Osler agreed: “It's going to put into the minds of the public that prosecutors within the Department of Justice have improper motives, and I think for the most part, the vast majority don't."
‘Dangerous’
Zhao’s pardon brought scrutiny for its appearance of “pay for play” as Binance helped facilitate a $2 billion purchase involving a Trump family-backed cryptocurrency, which Trump denied knowing anything about during his “60 Minutes” interview.
Binance’s current CEO denied boosting the Trump cryptocurrency prior to Zhao’s pardon.
But Marina Pino, who serves as counsel in the elections and government program at nonpartisan law and policy institute the Brennan Center for Justice, said “the scale and brazenness is different” with Zhao’s pardon.
“We see here that the president is looking to give out pardons to those that can enrich himself, or those who have shown very clearly through donations, either through his campaign or his inaugural fund, that they can receive special treatment, and that itself is dangerous,” Pino said.
“We should all be very concerned."
Pardons can be “bought or flattered” under today's Trump administration, Demleitner said.
For instance, Milton and his wife donated more than $1.8 million to a Trump re-election fund less than a month before the 2024 election.
“I think some of it is fulfilling campaign promises, and I assume it has to do with [Trump] feeling abused and prosecuted, and so he'll align with everybody who he either believes was abused, prosecuted in an inappropriate manner, or who tells them that they were prosecuted inappropriately,” Demleitner said.

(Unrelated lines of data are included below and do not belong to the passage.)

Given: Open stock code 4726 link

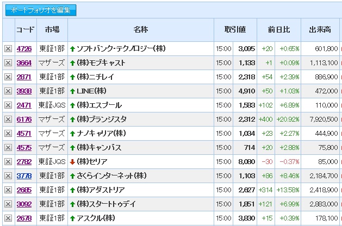Looking at the screenshot, I should point(24,49).
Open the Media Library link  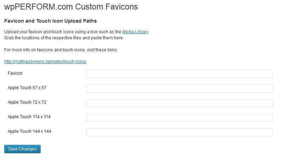coord(135,32)
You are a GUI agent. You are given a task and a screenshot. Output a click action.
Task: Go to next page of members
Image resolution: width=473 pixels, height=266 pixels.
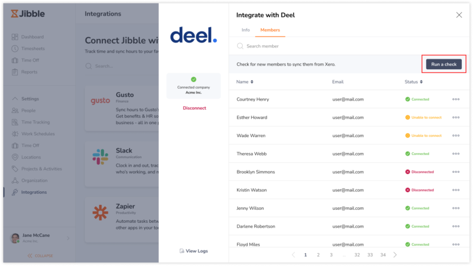click(395, 254)
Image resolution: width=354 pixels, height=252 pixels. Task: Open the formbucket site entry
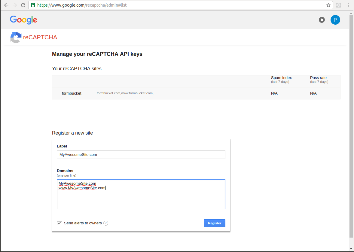[196, 93]
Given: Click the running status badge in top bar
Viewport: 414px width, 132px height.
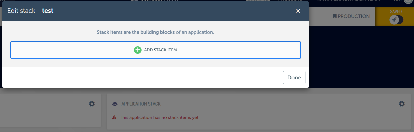Looking at the screenshot, I should [258, 1].
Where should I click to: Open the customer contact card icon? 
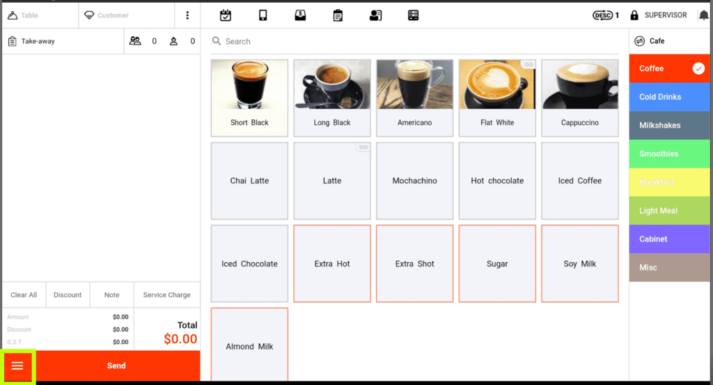click(x=375, y=15)
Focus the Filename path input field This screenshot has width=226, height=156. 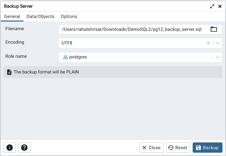133,29
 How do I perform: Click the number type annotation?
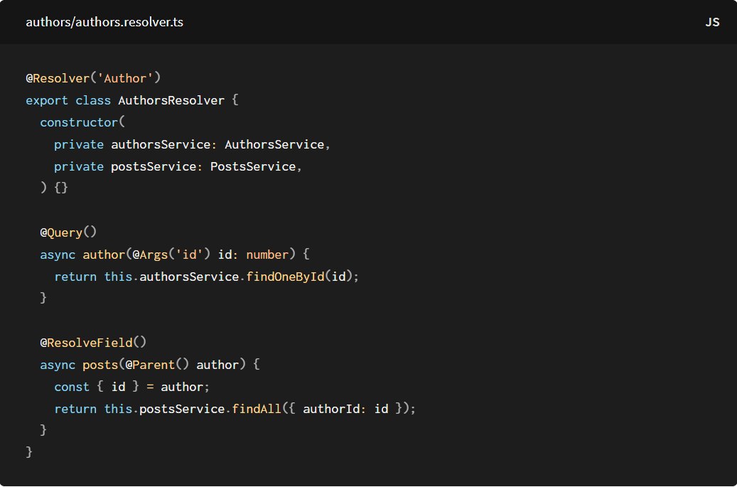[267, 254]
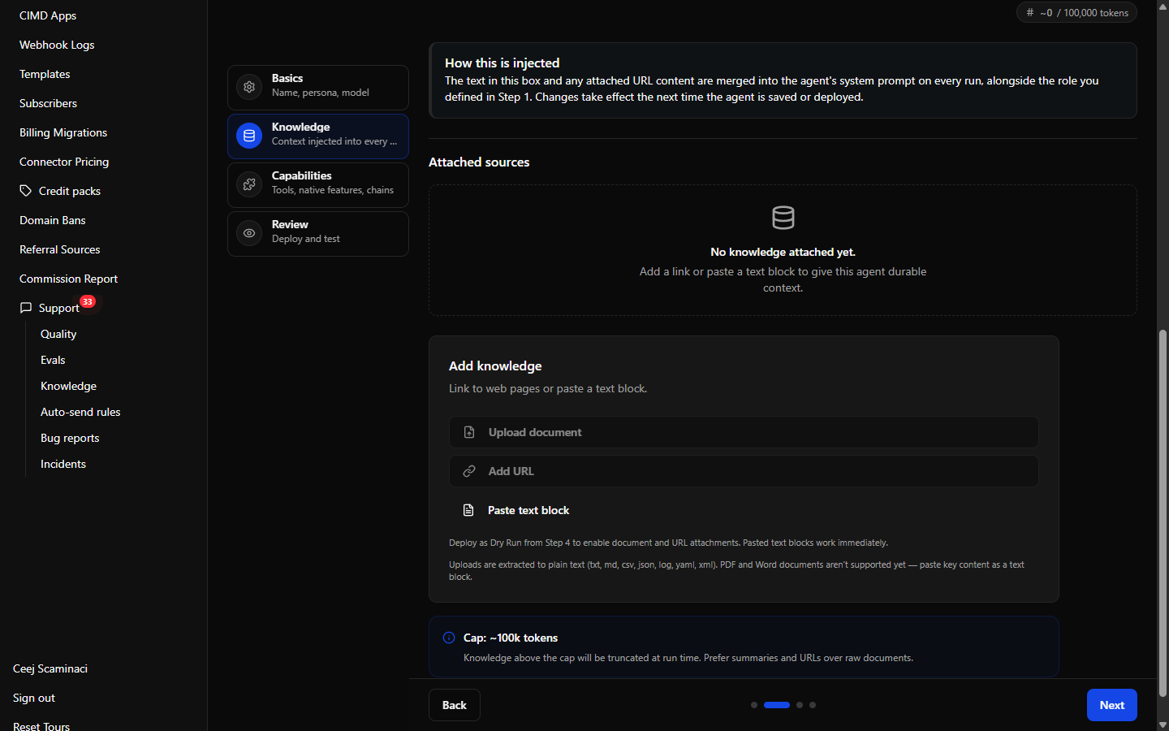Click the Cap info circle icon

point(449,638)
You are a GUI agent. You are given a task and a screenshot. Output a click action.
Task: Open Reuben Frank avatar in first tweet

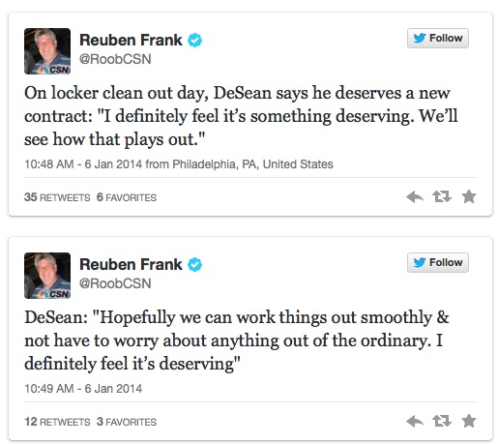(47, 51)

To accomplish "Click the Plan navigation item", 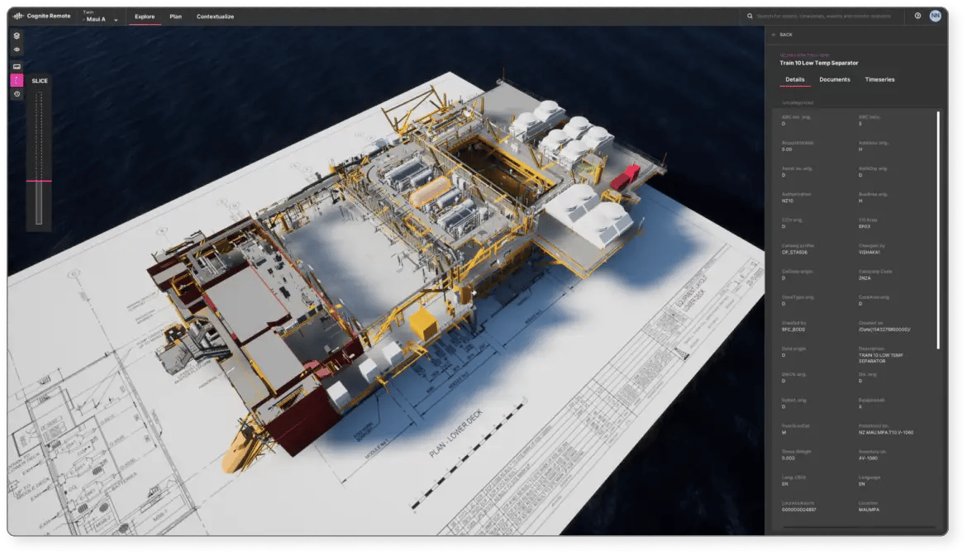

FILE PHOTO: George Santos, who was expelled from the U.S. House of Representatives, departs after the sentencing in his criminal corruption charges at Central Islip Federal Courthouse in Central Islip, New York on April 25, 2025. REUTERS/Shannon Stapleton/File Photo
In Santos’ case, more than $373,000 in restitution was erased, along with the remainder of his 87-month prison sentence through Trump’s Oct. 17 pardon.
Santos was less than three months into his sentence, which is an atypically quick timeline since “usually you're getting a pardon years after a conviction, so you can show you have rehabilitated,” Demleitner said.
“It's rewarding public loyalty because Santos had very publicly and flagrantly said, ‘I think Donald Trump is great,’ so he's reinforcing the point that you're either for me or you're against me,” Morison said.
‘Doom loop’
Liz Oyer, a former Department of Justice pardon attorney fired by Trump, calculated the cost of Trump’s second term pardons to be more than $1 billion as of May.
A June memo from the Democratic staff of the House Committee on the Judiciary calculated a $1.3 billion cost for pardons.
Determining an exact financial impact of the pardons is challenging because oftentimes fines and restitution go uncollected, Morison said. Theoretically, taxpayers could save some money when someone is released from prison considering it costs the Bureau of Prisons at least $30,000 per year to keep someone incarcerated, he said.
But, the erasure of restitution can have a significant impact on individual victims , Osler said.
While victims can still pursue damages via a civil suit, that puts more of a “burden on victims ... because the government's not going to be doing anything to collect it if the person has been pardoned," Morison said.
“The fact that they're not being made whole certainly matters,” Osler said. “It’s a big loss for a lot of those people, and even when it's an institution that is the victim, some of these amounts are so large that you have to believe they have an impact.”
Pino said the moment is right to push for “structural reforms” to fight against “pay to play culture,” recommending more transparency in the pardon power process, at a minimum.
“If folks are angry about the pardon President Biden gave to Hunter, and then they're angry about this pardon to Zhao, the answer is to get behind actual reforms to bring more accountability to this process,” Pino said.
“Otherwise, we're stuck in this doom loop where one side is angry at the other and nothing changes.”